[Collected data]

§

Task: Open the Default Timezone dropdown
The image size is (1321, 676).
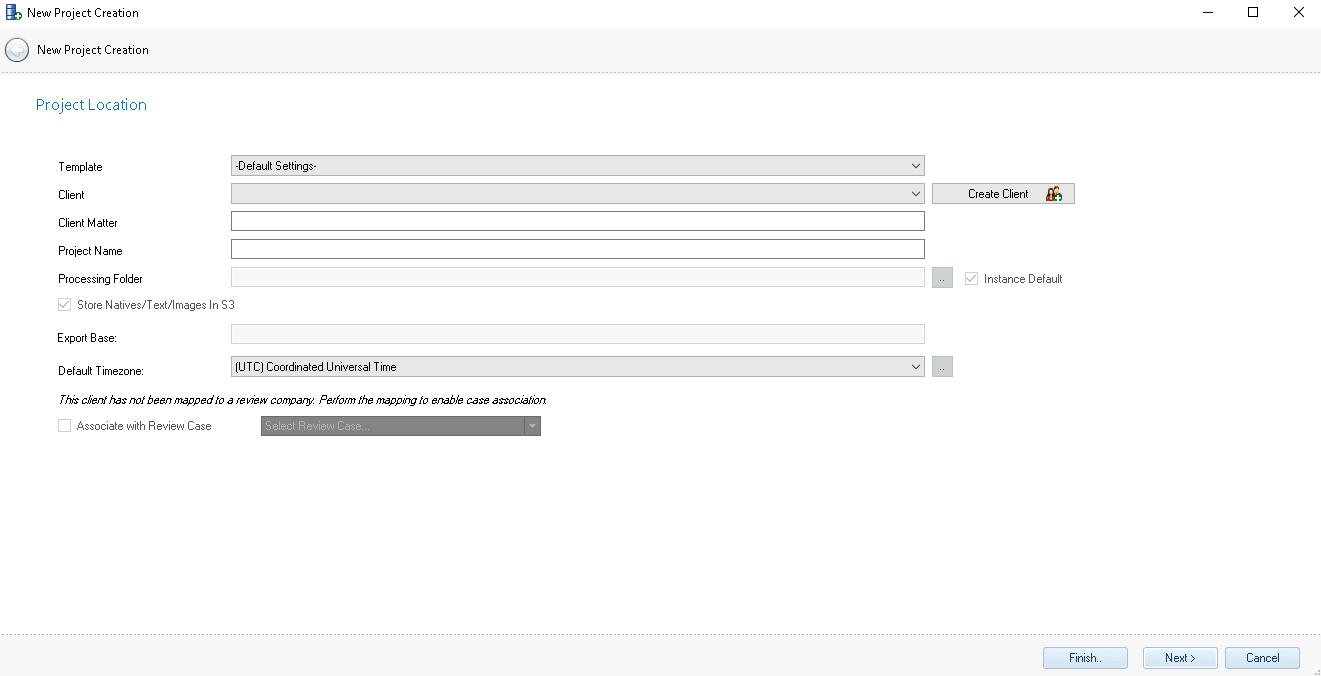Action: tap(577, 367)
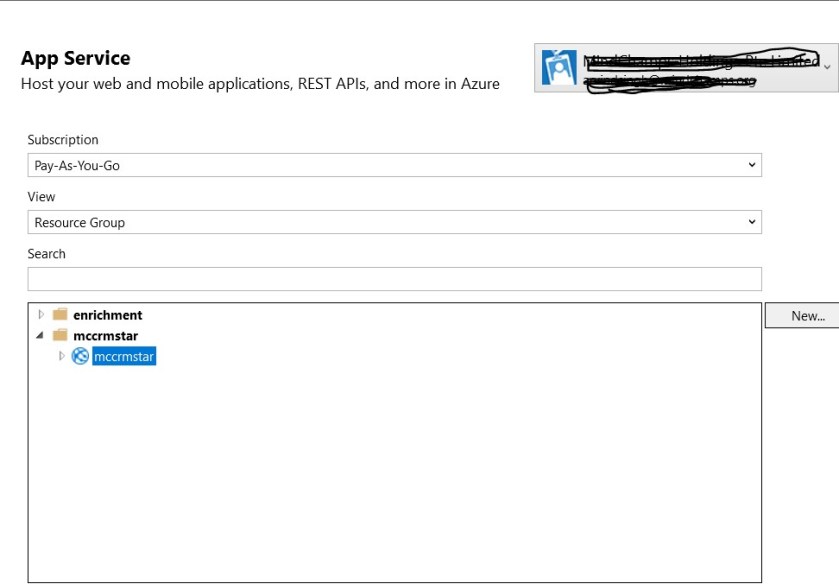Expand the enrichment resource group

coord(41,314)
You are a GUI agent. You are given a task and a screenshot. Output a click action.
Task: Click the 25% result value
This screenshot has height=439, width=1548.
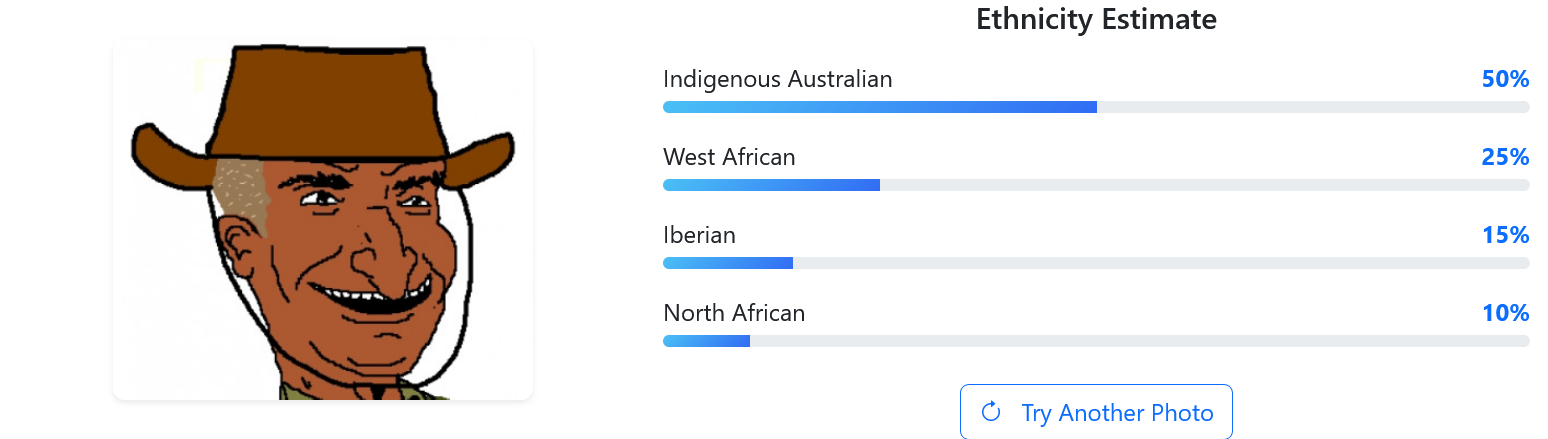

§

Every line above holding the string "screenshot" should be listed.

You are a GUI agent. You are given a task and a screenshot. Output a click action.
This screenshot has height=439, width=1548.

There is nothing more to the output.